練習說明 >> 請將下方關於 MySQL 反連接優化的頁面中，從「總體來看這個環境還是相對比較繁忙的，線程大概是 200 多個。」到「login_time = 2016-06-01 )」的段落一字不改地輸出。

----- 頁面

如何優化MySQL反連接

153次閱讀

共計 6229 個字符，預計需要花費 16 分鐘才能閱讀完成。

這篇文章給大家分享的是有關如何優化 MySQL 反連接的內容。丸趣 TV 小編覺得挺實用的，因此分享給大家做個參考，一起跟隨丸趣 TV 小編過來看看吧。

總體來看這個環境還是相對比較繁忙的，線程大概是 200 多個。
# mysqladmin pro|less|wc -l
235
帶著好奇查看慢日志，馬上定位到這個語句，已做了脫敏處理。
# Time: 161013 9:51:45
# User@Host: root[root] @ localhost []
# Thread_id: 24630498 Schema: test Last_errno: 1160 Killed: 0
# Query_time: 61213.561106 Lock_time: 0.000082 Rows_sent: 7551 Rows_examined: 201945890920 Rows_affected: 0 Rows_read: 7551
# Bytes_sent: 0 Tmp_tables: 1 Tmp_disk_tables: 0 Tmp_table_sizes: 0
# InnoDB_trx_id: 2F8E5A82
SET timestamp=1476323505;
select account from t_fund_info
where money =300 and account not in
(select distinct(login_account) from t_user_login_record where login_time = 2016-06-01 )
into outfile /tmp/data.txt
從慢日志來看，執行時間達 61213s, 這個是相當驚人了，也就意味著這個語句跑了一整天。
這引起了我的好奇和興趣，這個問題有得搞頭了。
表 t_fund_info 數據量近 200 萬，存在一個主鍵在 id 列，唯一性索引在 account 上。
CREATE TABLE `t_fund_info`
。。。
PRIMARY KEY (`id`),
UNIQUE KEY `account` (`account`)
) ENGINE=InnoDB AUTO_INCREMENT=1998416 DEFAULT CHARSET=utf8
表 t_user_login_record 數據量 2 千多萬，存在主鍵列 id
CREATE TABLE `t_user_login_record`
。。。
PRIMARY KEY (`id`)
) ENGINE=InnoDB AUTO_INCREMENT=22676193 DEFAULT CHARSET=utf8
從語句可以看出，是在做一個批量的大查詢，是希望把查詢結果生成一個文本文件來，但是過濾條件很有限。目前根據查詢來看肯定是全表掃描。
先簡單看了下過濾條件，從 t_fund_info 這個表中，根據一個過濾條件能過濾掉絕大多數的數據，得到 1 萬多數據，還是比較理想的。
select count(*)from t_fund_info where money =300;
+———-+
| count(*) |
+———-+
| 13528 |
+———-+
1 row in set (0.99 sec)
那問題的瓶頸看來是在后面的子查詢了。
把下面的語句放入一個 SQL 腳本 query.sql
select distinct(login_account) from t_user_login_record where login_time = 2016-06-01
導出數據，大概耗時 1 分鐘。
time mysql test query.sql query_rt.log
real 0m59.149s
user 0m0.394s
sys 0m0.046s
過濾后的數據有 50 多萬，相對還是比較理想的過濾情況。
# less query_rt.log|wc -l
548652
我們來解析一下這個語句，看看里面的 Not in 的條件是怎么解析的。

----------
----- 資料

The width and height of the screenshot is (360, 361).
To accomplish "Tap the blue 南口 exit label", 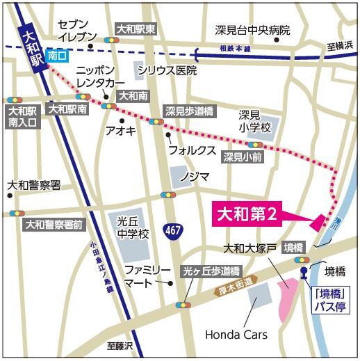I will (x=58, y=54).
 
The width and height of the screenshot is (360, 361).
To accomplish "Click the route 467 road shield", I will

----------
----- 資料

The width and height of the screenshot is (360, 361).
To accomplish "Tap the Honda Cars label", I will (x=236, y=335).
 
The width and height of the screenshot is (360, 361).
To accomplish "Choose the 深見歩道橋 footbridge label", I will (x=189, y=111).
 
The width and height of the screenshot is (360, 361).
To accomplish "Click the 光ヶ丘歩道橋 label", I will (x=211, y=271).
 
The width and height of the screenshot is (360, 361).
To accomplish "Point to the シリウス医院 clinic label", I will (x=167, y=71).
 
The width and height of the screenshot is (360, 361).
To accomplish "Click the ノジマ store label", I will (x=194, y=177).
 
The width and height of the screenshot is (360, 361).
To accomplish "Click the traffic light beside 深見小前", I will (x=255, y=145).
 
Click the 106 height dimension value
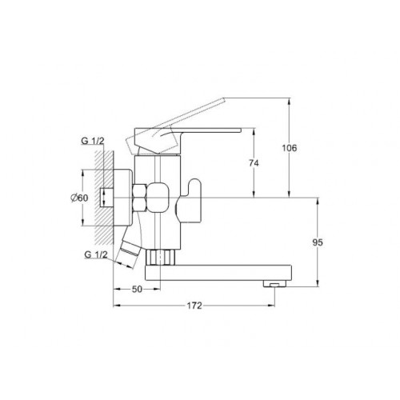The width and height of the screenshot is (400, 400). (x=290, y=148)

----------

完整答案 >>
總體來看這個環境還是相對比較繁忙的，線程大概是 200 多個。
# mysqladmin pro|less|wc -l
235
帶著好奇查看慢日志，馬上定位到這個語句，已做了脫敏處理。
# Time: 161013 9:51:45
# User@Host: root[root] @ localhost []
# Thread_id: 24630498 Schema: test Last_errno: 1160 Killed: 0
# Query_time: 61213.561106 Lock_time: 0.000082 Rows_sent: 7551 Rows_examined: 201945890920 Rows_affected: 0 Rows_read: 7551
# Bytes_sent: 0 Tmp_tables: 1 Tmp_disk_tables: 0 Tmp_table_sizes: 0
# InnoDB_trx_id: 2F8E5A82
SET timestamp=1476323505;
select account from t_fund_info
where money =300 and account not in
(select distinct(login_account) from t_user_login_record where login_time = 2016-06-01 )